On Thursdays, the market features artisan street food
and is packed with people who work nearby in the financial district.
Opened in 1898, the Ferry Building Marketplace is located along the Embarcadero. Spanish for “the place to embark,” the Embarcadero is the point where the City meets the Bay. It is the largest waterfront district listed on the National Register of Historic Places, and a place traversed by boats, pedestrians, bicyclists, and joggers.
The building is most often recognized by its 245-foot-tall clock tower, which was modeled after the 12th century bell tower in the Seville Cathedral in Spain.
Its history is fascinating, for the opening of two San Francisco landmarks – the Bay Bridge in 1936 and the Golden Gate Bridge in 1937 – significantly impacted the use of the Ferry Building. Increased automobile traffic and the opening of the bridges greatly reduced the number of people commuting to the city by ferry. By the 1950s, the building was hardly used and was virtually out of sight by 1957 when the double-deck Embarcadero Freeway was built across the face of the building. It wasn’t until a 1989 earthquake damaged the freeway that it was torn down and the Ferry Building became a prominent site on the waterfront again. After extensive renovations, the building is now used by tens of thousands of visitors every week for ferry departures and shopping.
Located within the historic Ferry Building
is a collection of shops and vendors, restaurants and cafes, that includes everything from meat and fish,
to exotic mushrooms!
The marketplace showcases small regional producers and local chefs, including confectioner Michael Recchiuti.
This San Francisco-based chocolate maker and award-winning chocolatier makes his products locally and had his beginnings in the City by the Bay. All chocolates and confections are handmade and the Ferry Building shop even has exclusive flavors from Michael’s test kitchen.
Visitors to Recchiuti can select their own assortment of chocolates from a menu that ranges from Cardamom Nougat and Honeycomb Malt to Tarragon Grapefruit and Spring Jasmine Tea.
When I asked the salesperson which flavors were most popular, she said each had its own following and all were a very intense chocolate.
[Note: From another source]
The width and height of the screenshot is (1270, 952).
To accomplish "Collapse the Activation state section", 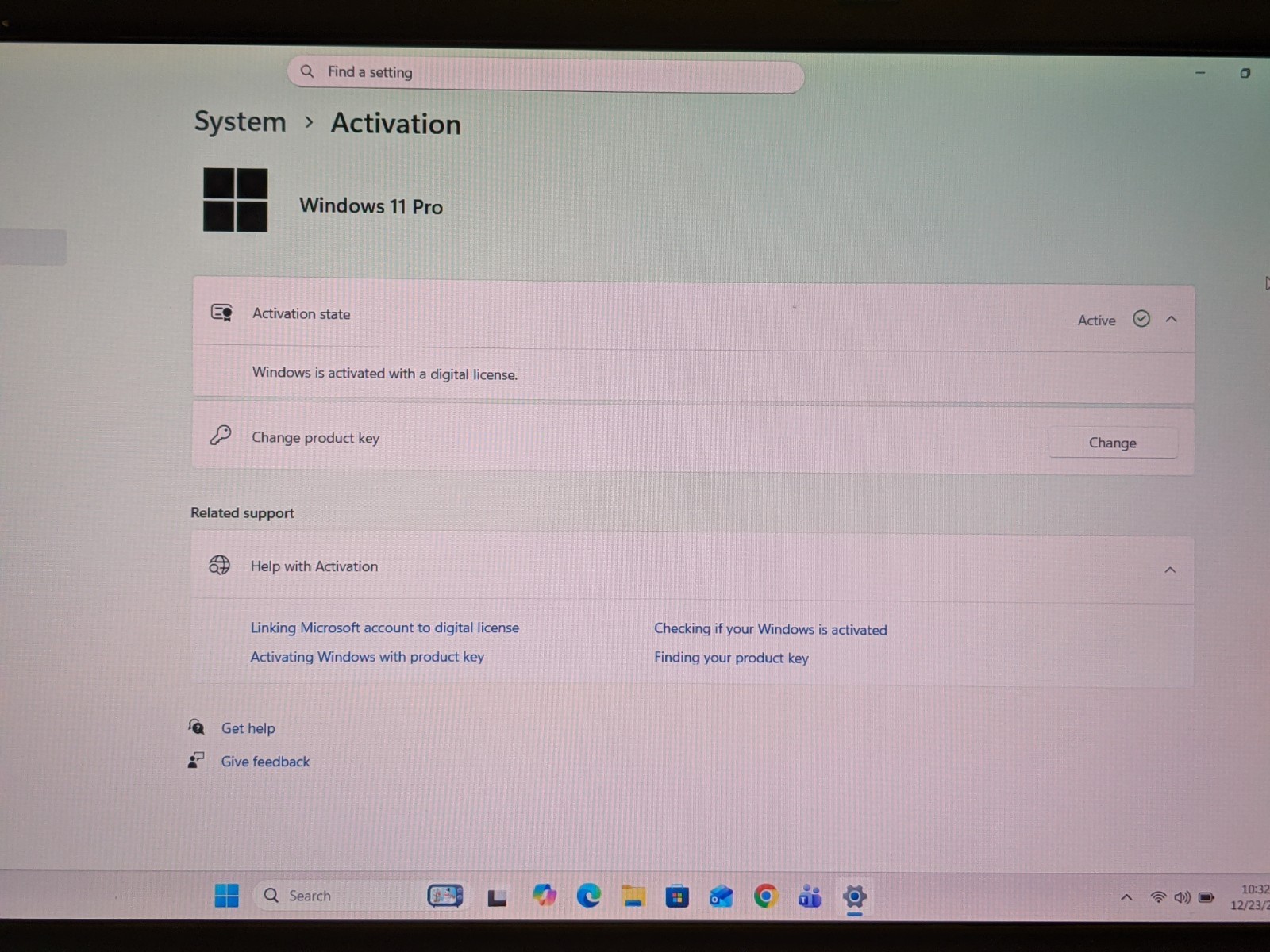I will tap(1171, 319).
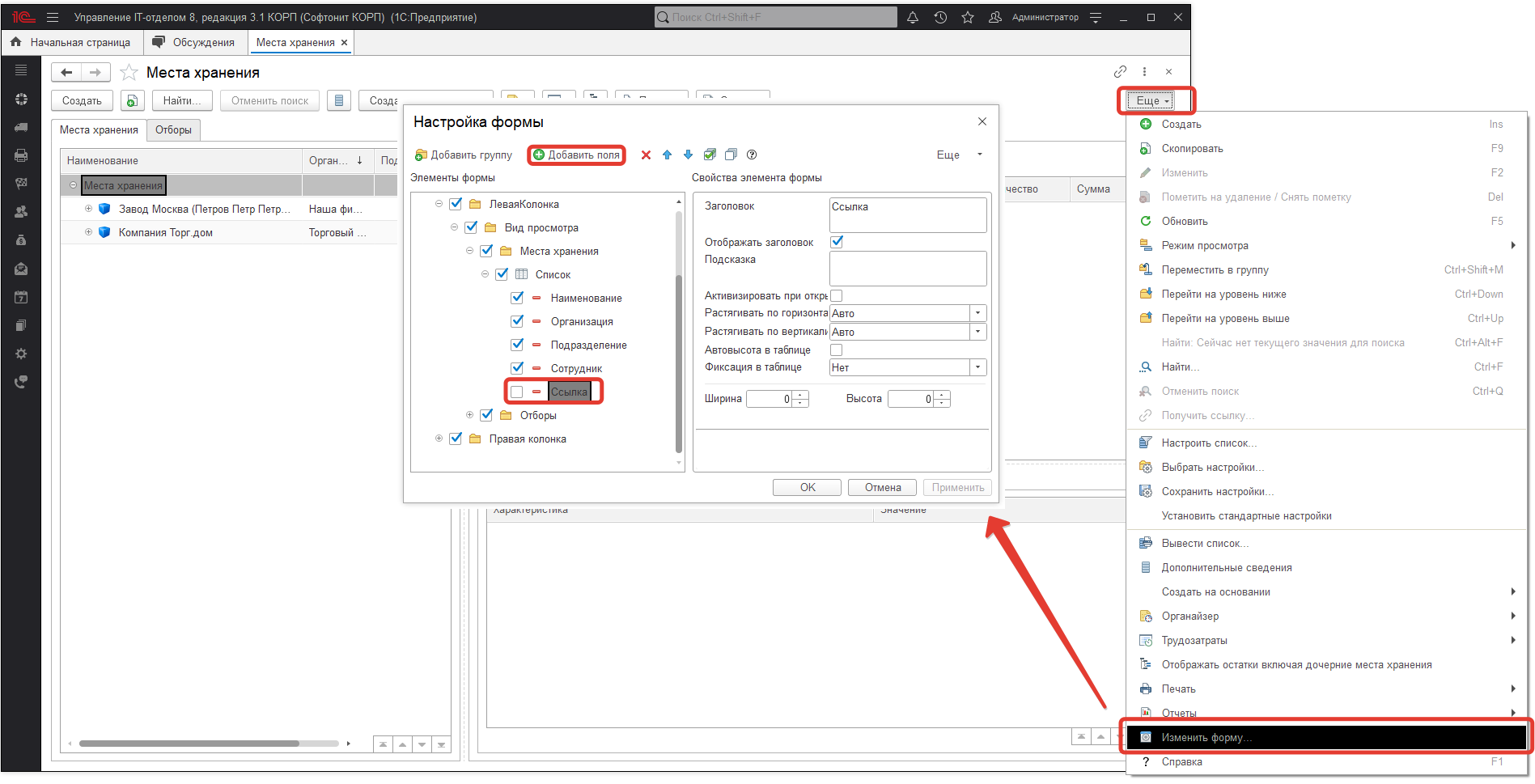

She was right and each bite — both milk and dark — had a deep chocolate flavor complemented by its infusion. When I think of intense chocolate, I think of this recipe for Ultimate Chocolate Cake! Perhaps unlike Recchiuti’s confections, it’s quite simple to make, though its presentation is similarly beautiful.
For the Cake:
- 1 cup sugar
- 1 cup flour
- 1/2 teaspoon salt
- 3/4 teaspoon baking soda
- 1/2 teaspoon espresso powder
- 1/2 cup (1 stick) unsalted butter
- 1/2 cup water
- 1/4 cup cocoa powder
- 1 egg, room temperature
- 1/4 cup buttermilk
- 2 teaspoons vanilla
For the Frosting:
- 1/4 cup (1/2 stick) unsalted butter
- 2 ounces unsweetened baking chocolate
- 1/4 cup whole milk
- 2 cups powdered sugar
- 1/2 teaspoon vanilla
For the Cake:
- Preheat oven to 350 degrees. Grease 9-inch round cake pan; set aside.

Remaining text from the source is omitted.